In astronomy, there is a celestial coordinate system for fixing positions of all celestial bodies. A celestial body’s position is determined by its angular distances from the Celestial Equator and the celestial meridian that passes through the ‘First Point of Aries’.
The First Point of Aries has been chosen as the zero point in the celestial sphere. It is the point at which the Sun crosses the Celestial Equator moving from south to north along the ecliptic. In other words, the First Point of Aries marks the sun’s position in front of the constellations of the zodiac on the Northern Hemisphere’s spring equinox or Southern Hemisphere’s autumnal equinox.
This is known as the ‘First Point of Aries’ because in the second century B.C., when Ptolemy first mapped the constellations, Aries lay in that position. However, due to precession, the vernal equinox now lies in the constellation Pisces.
Let’s take a closer look at the brightest stars in Aries.
Hamal, also called Alpha Arietis, is the brightest star of constellation Aries. Hamal is a red giant located about 75 light years away from us.

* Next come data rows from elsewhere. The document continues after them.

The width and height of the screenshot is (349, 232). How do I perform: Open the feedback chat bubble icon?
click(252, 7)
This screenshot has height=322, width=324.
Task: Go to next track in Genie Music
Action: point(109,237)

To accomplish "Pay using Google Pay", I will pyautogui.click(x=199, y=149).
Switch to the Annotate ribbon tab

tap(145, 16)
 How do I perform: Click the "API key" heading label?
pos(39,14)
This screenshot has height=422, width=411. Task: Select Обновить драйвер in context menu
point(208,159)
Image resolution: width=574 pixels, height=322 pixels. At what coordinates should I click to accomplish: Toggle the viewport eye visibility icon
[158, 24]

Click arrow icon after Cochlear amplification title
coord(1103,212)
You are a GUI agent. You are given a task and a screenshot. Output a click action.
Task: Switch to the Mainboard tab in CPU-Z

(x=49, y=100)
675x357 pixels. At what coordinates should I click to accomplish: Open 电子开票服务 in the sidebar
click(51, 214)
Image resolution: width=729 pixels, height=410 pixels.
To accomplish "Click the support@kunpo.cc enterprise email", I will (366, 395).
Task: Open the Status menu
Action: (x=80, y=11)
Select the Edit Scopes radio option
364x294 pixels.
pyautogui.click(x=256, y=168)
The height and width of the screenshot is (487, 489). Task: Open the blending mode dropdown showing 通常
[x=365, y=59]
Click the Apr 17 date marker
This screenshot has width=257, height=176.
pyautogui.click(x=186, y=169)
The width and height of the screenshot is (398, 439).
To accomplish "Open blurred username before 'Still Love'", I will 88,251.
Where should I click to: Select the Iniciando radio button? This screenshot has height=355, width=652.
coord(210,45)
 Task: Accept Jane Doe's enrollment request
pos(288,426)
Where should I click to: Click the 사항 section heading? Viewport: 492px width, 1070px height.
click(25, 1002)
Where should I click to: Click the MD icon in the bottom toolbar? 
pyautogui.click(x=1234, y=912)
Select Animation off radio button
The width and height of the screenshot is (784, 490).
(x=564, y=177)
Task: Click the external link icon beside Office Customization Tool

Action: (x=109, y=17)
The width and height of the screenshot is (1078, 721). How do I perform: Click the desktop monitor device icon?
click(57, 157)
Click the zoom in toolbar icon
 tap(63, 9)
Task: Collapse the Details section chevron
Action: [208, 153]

The name ‘Hamal’ originated from the German word ‘Hammel’ or ‘mutton,’ which is also synonymous with ‘Aries.’ The name 'Hamal' also means 'lamb' and derives from the Arabic phrase ‘rās al-ħamal’, meaning ‘head of the ram’ – just like the shape of the stars in the constellation.
Sheratan, or Beta Arietis, is a binary star. It means that it includes two stars: a white main sequence star and a spectroscopic binary, 66 light years distant. This name comes from the Arabic phrase aš-šarāţān, which means ‘two signs’ and refers to the vernal equinox, which the star marked together with Gamma Arietis a few thousand years ago.
Mesarthim, also known as Gamma Arietis, is a triple star system. Mesarthim lies about 165 light-years away from us.
Delta Arietis, or Botein, the following brightest star after Alpha, Beta and Gamma Arietis, is an orange giant star located approximately 168 light years from Earth. This name is derived from the Arabic word butain, which means 'belly'.
Bharani is also known as 41 Arietis or c Arietis. This star received its name from the second lunar mansion in Hindu astrology.
Constellation Aries has neither open star clusters nor planetary nebulae or globular clusters. Here neither dark clouds nor star clusters belonging to the Milky Way obstruct the view into the depths of the universe. With a suitable telescope, you can observe distant galaxies. It is well worth a look.